Ceci dit, la réponse que Jésus
donne à ses Apôtres, nous montre bien que considérer la foi comme un don n’est
en rien une attitude passive, comme s’il n’y avait rien d’autre à faire qu’à
attendre. Au contraire, Jésus nous entraîne sur un terrain exigeant, celui du service désintéressé des frères. Et il va
très loin puisqu’il nous dit que, lorsque nous travaillons pour la communauté,
nous ne le faisons pas pour être devant, mis au premier rang, mais parce qu’il
y a un service à rendre et qu’il faut bien que quelqu’un le fasse. Il ne faut
rien en attendre en retour. Les différentes traductions nous disent : nous sommes des simples serviteurs, des
serviteurs inutiles, quelconques, des bons à rien. Le temps passé à faire
vivre la communauté n’est finalement que chose ordinaire. Il n’y a pas à en
tirer gloire. Il n’y a pas à attendre de reconnaissance quelconque. C’est
peut-être difficile à entendre, mais il en est ainsi. Croire en Dieu, c’est se
mettre à son service et au service des frères en humanité. Tout simplement.

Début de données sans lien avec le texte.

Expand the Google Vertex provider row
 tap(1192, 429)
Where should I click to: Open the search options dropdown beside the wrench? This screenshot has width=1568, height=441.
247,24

Saint Paul le rappelle à sa
manière à Timothée lorsqu’il l’invite à ne pas laisser dormir le don de la foi
que Dieu lui a fait. Celui qui a reçu l’Esprit Saint, et nous l’avons tous reçu
à notre baptême, doit témoigner de Celui qui s’est révélé à lui, sans honte,
sans peur. Cet appel nous est adressé à tous. Comment se dire chrétien,
c’est-à-dire attaché au Christ, sans jamais parler de lui, sans jamais
témoigner de ce qu’il réalise au cœur de notre vie ? Comment se dire
chrétien sans prendre sa part de service au sein de la communauté à laquelle on
appartient ? Comment se dire chrétien si le confort et la passivité ont
pris le dessus ?
A ceux qui remplissent déjà un
service d’Eglise, les textes de la Parole de Dieu disent : en faisant
ainsi, vous ne faites que ce que vous avez à faire, et rien d’autre ! A
ceux qui ne font rien, et se laissent porter par les autres, la liturgie
rappelle qu’il y a urgence à se réveiller. Il y a toujours à faire au service
de ses frères, ne serait-ce que donner un coup de balai, ou prendre le temps de
la prière pour celles et ceux qui ne savent pas ou plus prier. Chacun a sa
place dans l’Eglise ; chacun a son service à rendre. Une communauté ne
peut vivre que si chacun y met du sien.
Augmente en nous la foi ! De cette demande initiale des
Apôtres, nous avons glissé, grâce à
l’enseignement de Jésus, vers la notion de service. La foi n’est donc
définitivement pas quelque chose qui se vit seul, dans son coin, mais quelque
chose qui se partage, et qui se partage d’abord par des actes. Avant
d’apprendre le catéchisme à quelqu’un, montre-lui par ta vie, par ta manière
d’être ce qu’est être croyant, être chrétien. Donne-lui le goût de vivre comme
un disciple du Christ ! N’est-ce pas ce que le pape François a essayé de
rappeler aux catéchistes du monde entier dimanche dernier ? Croire n’est
rien si cela n’entraîne pas une vie en cohérence avec les appels de Dieu. Croire,
ce n’est pas d’abord connaître par cœur les questions / réponses d’un
catéchisme, mais découvrir et faire découvrir qui est Jésus, ce qu’il fait pour
nous, et ce que nous pouvons faire à notre tour pour les autres. Ainsi la foi
est quelque chose qui met en mouvement plutôt que quelque chose qui enferme
dans des livres et des recettes toutes faites. La foi, tout comme la vie
qu’elle vient enrichir, c’est dehors que ça se vit. La foi, tout comme la vie,
ne s’enrichit que si elle se partage. La foi, tout comme la vie, n’a vraiment
de sens que si elle est tournée vers les autres, au service des autres. Dis-moi
comment tu vis et je te dirai en qui tu crois ; n’est-ce pas là finalement
le vrai défi que nous avons à relever pour donner aux hommes et aux femmes de
notre temps le goût du Christ et de son Eglise ? C’est à l’amour que vous aurez les uns pour les autres que le monde
saura que vous êtes mes disciples. Tout est dit ; c’est le Christ qui
nous le dit ; il ne reste qu’à le suivre et en vivre. Avec la grâce de
Dieu. Amen.
(Photo prise en la cathédrale de Tours)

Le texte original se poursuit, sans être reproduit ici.